John O’Farrell is an Irish former venture capitalist at the Silicon Valley firm Andreessen Horowitz, which he joined in June 2010 as the first general partner hired by founders Marc Andreessen and Ben Horowitz. He resigned from the firm in May 2025. His venture capital investments included public companies Slack and PagerDuty. He was featured on the Forbes Midas List of top technology investors in 2021.. He serves on the U.S. board of UNICEF.

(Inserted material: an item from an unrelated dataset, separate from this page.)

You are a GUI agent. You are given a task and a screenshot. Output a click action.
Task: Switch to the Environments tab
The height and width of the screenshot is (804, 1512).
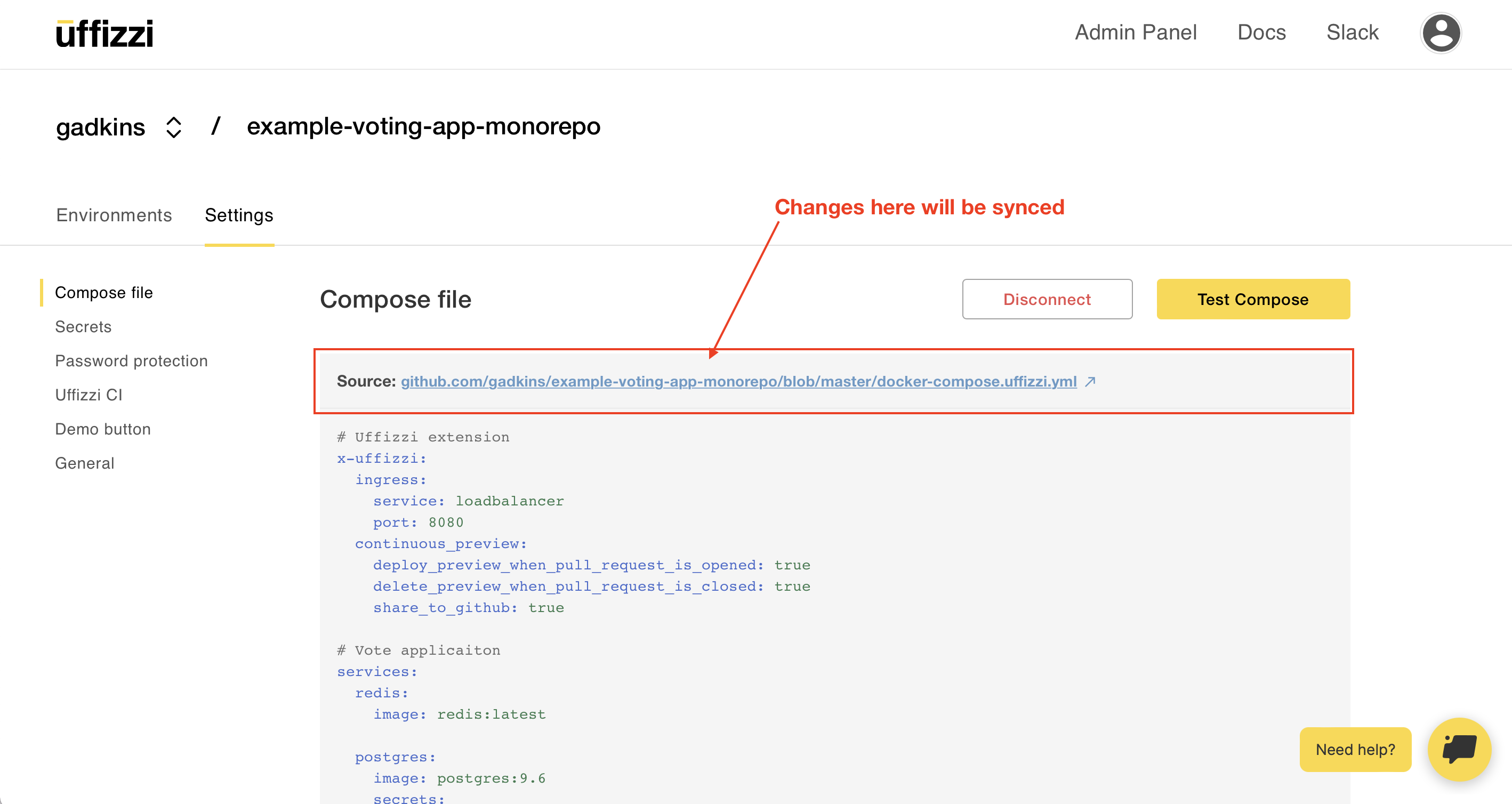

==Early life and education==
O'Farrell is from Stillorgan in south Dublin. Born in Ireland, O’Farrell has a Bachelor of Electronic Engineering from University College Dublin and an MBA from the Stanford Graduate School of Business, where he graduated as an Arjay Miller Scholar.

==Early career==
From 1997 to 2001, O’Farrell was senior vice president of international for @Home Network (later Excite@Home), where he led the launch of broadband Internet services through joint venture subsidiaries in the Benelux countries, Australia and Japan. Prior to @Home, O’Farrell held general management, marketing and consulting positions in the United States and Europe with US WEST, Telecom Éireann, Booz Allen Hamilton, the European Commission, Digital Equipment Corp. and Siemens.

From 2001 to 2007, O’Farrell was executive vice president, business development, for Opsware Inc., which was initially known as Loudcloud and was one of the first companies to offer Software as a Service and cloud computing services. With CEO Ben Horowitz, O’Farrell negotiated Loudcloud's 2002 exit from the services business and its emergence as a server automation software company named Opsware with a $52 million initial contract from EDS. Over the subsequent five years, O’Farrell led the expansion of Opsware's product line into asset-management, networking, storage and runbook automation through four acquisitions as well as overseas partnerships with NEC Corp. and NTT Communications. In February 2006, O’Farrell negotiated Opsware's multi-million dollar distribution agreement with Cisco Systems, which was generating $5 million in quarterly revenue for Cisco by Q4 of that year. O’Farrell and Horowitz orchestrated a process involving 10 potential acquirers that resulted in the sale of Opsware to Hewlett-Packard for $1.65 billion in June 2007.

In his book "The Hard Thing About Hard Things", Ben Horowitz described O'Farrell as "the industry's greatest M&A negotiator" and wrote that if he had to choose one person to negotiate on his behalf at the final judgment, he’d pick “that Irish brother, John O'Farrell”.

O’Farrell joined smart grid networking company Silver Spring Networks in January 2008 as executive vice president, business development. O’Farrell led the company's $90 million Series D fundraising led by Kleiner Perkins and Google; its expansion into Europe, Latin America and Asia; and its acquisition of Greenbox Technology.

He became the first non-founding partner of Andreessen Horowitz in 2010, and according to the Irish Times, he "quietly [rose] to become one of Ireland’s most senior figures in the technology world." In 2013, he moved out of investing and into an advisory role. In 2019, he became a board member at Slack, although without board voting rights, prior to its acquisition. His venture capital investments included public companies Slack and PagerDuty. He was featured on the Forbes Midas List of top technology investors in 2021. He resigned from Andreessen Horowitz in May 2025.